Write out the records from the line containing "How do I perform: Add" through the line containing "click(x=433, y=80)", both lines included, reproducing every character unchanged.

--- BEGIN SOURCE DATA ---

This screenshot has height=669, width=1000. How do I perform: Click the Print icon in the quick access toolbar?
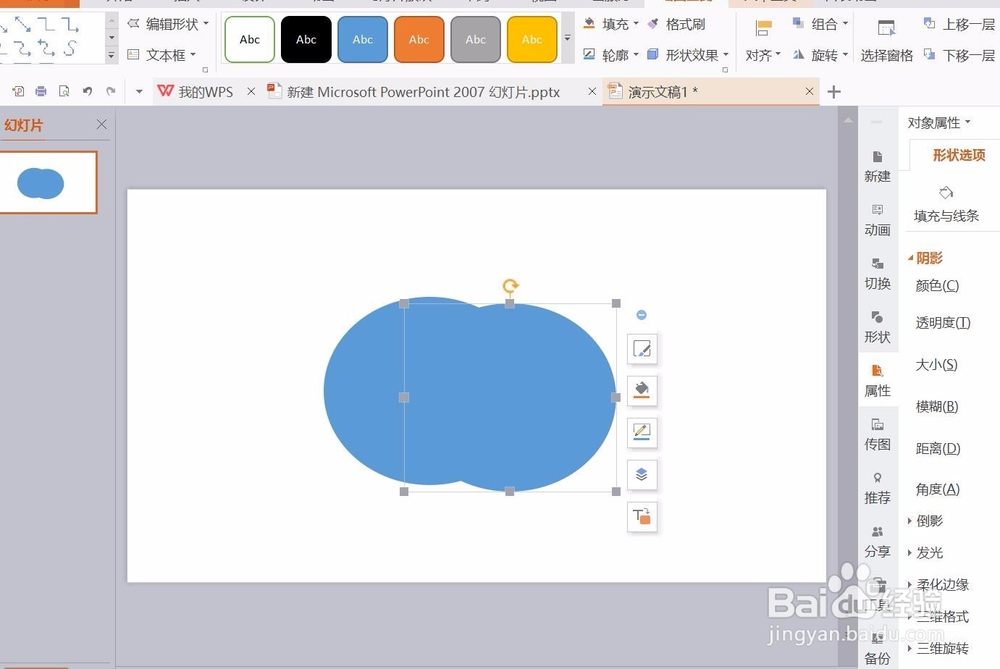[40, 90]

--- END SOURCE DATA ---
--- BEGIN SOURCE DATA ---

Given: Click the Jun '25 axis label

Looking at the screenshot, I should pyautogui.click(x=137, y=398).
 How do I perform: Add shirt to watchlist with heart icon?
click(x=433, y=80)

--- END SOURCE DATA ---
--- BEGIN SOURCE DATA ---

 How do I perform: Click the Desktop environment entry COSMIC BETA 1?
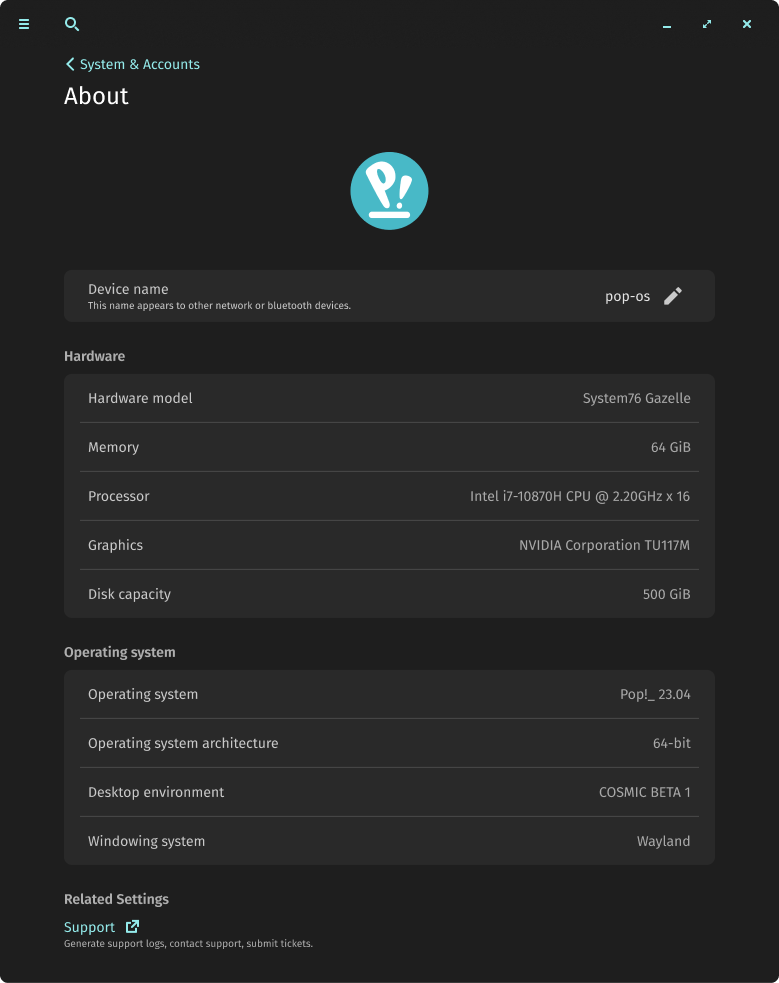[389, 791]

--- END SOURCE DATA ---

### THE RESULT
 How do I perform: Add shirt to watchlist with heart icon?
click(x=433, y=80)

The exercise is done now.